** Task instructions **
Would you please transcribe, exactly as written, the lines of the entries below starting at the one that holds "Instruction: Click 拒绝" and ending at the one that holds "You are a computer-use agent. The height", both included?

Extracted data entries:

※ ※ ※

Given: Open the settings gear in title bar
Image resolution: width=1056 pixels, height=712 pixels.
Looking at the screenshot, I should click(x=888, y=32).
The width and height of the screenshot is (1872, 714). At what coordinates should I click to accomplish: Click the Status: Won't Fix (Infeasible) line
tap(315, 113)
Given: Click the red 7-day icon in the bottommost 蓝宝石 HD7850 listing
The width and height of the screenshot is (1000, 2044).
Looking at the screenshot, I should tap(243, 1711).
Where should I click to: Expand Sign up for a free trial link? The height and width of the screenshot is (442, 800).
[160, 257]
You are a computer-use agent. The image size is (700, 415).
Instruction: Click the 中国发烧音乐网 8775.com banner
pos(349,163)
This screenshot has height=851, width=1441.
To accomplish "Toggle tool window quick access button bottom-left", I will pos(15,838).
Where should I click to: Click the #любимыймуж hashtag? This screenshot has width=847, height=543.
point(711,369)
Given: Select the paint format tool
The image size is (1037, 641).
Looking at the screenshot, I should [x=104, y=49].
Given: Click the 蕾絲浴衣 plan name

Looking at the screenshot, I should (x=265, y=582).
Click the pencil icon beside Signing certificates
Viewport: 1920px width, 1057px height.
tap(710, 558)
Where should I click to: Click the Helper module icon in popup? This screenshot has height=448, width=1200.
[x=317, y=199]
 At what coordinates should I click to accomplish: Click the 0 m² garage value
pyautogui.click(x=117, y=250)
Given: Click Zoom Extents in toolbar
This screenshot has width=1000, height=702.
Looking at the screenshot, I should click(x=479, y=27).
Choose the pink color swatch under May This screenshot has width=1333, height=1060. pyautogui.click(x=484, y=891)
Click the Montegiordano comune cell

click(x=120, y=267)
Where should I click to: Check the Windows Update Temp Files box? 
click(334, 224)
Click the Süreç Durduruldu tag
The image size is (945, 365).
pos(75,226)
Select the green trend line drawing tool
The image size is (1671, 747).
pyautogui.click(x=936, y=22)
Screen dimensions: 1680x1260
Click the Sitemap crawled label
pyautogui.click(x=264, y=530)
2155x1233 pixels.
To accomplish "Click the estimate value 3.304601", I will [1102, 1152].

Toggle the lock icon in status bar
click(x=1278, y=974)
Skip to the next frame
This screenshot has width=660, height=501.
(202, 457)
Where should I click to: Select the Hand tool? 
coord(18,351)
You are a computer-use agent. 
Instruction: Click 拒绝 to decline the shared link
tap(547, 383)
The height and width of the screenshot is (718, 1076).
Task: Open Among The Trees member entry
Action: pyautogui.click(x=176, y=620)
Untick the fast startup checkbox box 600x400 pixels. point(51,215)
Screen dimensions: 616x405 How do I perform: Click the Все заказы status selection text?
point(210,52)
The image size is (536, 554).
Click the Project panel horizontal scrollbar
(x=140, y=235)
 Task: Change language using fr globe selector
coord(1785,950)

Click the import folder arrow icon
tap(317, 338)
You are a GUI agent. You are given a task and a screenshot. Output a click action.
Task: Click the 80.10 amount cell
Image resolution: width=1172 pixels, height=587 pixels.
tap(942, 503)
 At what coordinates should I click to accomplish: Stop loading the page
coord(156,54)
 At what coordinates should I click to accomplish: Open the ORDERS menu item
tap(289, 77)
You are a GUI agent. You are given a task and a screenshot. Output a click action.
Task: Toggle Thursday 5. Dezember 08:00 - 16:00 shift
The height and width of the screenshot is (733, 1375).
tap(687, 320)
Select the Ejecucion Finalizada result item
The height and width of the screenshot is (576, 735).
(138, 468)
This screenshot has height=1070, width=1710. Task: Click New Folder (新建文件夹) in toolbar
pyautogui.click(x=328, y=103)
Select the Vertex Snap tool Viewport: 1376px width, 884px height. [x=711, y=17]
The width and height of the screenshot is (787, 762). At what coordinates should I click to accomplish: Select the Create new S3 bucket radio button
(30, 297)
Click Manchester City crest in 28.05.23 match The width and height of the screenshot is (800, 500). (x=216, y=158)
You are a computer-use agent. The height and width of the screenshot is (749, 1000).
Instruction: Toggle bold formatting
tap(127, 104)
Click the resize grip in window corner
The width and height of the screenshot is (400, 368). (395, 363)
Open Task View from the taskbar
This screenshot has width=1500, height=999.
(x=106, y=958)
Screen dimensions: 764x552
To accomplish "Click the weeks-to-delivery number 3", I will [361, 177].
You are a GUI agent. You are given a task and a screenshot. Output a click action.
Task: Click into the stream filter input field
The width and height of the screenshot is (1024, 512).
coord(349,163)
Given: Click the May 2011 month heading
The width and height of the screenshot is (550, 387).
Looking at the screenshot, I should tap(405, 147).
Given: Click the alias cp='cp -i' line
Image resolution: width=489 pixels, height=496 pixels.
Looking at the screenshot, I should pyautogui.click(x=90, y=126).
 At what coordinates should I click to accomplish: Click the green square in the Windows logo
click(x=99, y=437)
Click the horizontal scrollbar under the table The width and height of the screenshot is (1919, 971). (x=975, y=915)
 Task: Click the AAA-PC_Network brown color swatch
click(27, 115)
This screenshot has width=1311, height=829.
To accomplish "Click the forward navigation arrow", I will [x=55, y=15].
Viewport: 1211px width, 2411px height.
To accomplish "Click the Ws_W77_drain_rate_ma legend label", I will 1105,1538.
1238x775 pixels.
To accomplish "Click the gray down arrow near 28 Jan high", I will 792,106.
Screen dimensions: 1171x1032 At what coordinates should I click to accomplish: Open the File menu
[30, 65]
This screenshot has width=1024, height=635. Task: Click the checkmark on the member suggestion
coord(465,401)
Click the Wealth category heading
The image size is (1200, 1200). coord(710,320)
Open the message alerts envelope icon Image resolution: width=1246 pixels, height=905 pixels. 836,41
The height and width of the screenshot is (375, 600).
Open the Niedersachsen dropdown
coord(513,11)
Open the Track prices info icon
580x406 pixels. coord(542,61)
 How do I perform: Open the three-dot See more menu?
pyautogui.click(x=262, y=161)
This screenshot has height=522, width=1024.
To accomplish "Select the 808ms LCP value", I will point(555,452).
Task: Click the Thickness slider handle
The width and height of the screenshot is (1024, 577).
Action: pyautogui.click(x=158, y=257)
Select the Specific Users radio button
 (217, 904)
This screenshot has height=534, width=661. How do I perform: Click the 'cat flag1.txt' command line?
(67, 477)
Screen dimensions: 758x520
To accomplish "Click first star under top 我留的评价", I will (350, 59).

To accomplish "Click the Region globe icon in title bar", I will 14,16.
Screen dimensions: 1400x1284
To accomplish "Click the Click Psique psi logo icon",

※ ※ ※

** Task solution **
Instruction: Click 拒绝 to decline the shared link
tap(547, 383)
The height and width of the screenshot is (718, 1076).
Task: Open Among The Trees member entry
Action: pyautogui.click(x=176, y=620)
Untick the fast startup checkbox box 600x400 pixels. point(51,215)
Screen dimensions: 616x405 How do I perform: Click the Все заказы status selection text?
point(210,52)
The image size is (536, 554).
Click the Project panel horizontal scrollbar
(x=140, y=235)
 Task: Change language using fr globe selector
coord(1785,950)

Click the import folder arrow icon
tap(317, 338)
You are a GUI agent. You are given a task and a screenshot. Output a click action.
Task: Click the 80.10 amount cell
Image resolution: width=1172 pixels, height=587 pixels.
tap(942, 503)
 At what coordinates should I click to accomplish: Stop loading the page
coord(156,54)
 At what coordinates should I click to accomplish: Open the ORDERS menu item
tap(289, 77)
You are a GUI agent. You are given a task and a screenshot. Output a click action.
Task: Toggle Thursday 5. Dezember 08:00 - 16:00 shift
The height and width of the screenshot is (733, 1375).
tap(687, 320)
Select the Ejecucion Finalizada result item
The height and width of the screenshot is (576, 735).
(138, 468)
This screenshot has height=1070, width=1710. Task: Click New Folder (新建文件夹) in toolbar
pyautogui.click(x=328, y=103)
Select the Vertex Snap tool Viewport: 1376px width, 884px height. [x=711, y=17]
The width and height of the screenshot is (787, 762). At what coordinates should I click to accomplish: Select the Create new S3 bucket radio button
(30, 297)
Click Manchester City crest in 28.05.23 match The width and height of the screenshot is (800, 500). (x=216, y=158)
You are a computer-use agent. The height and width of the screenshot is (749, 1000).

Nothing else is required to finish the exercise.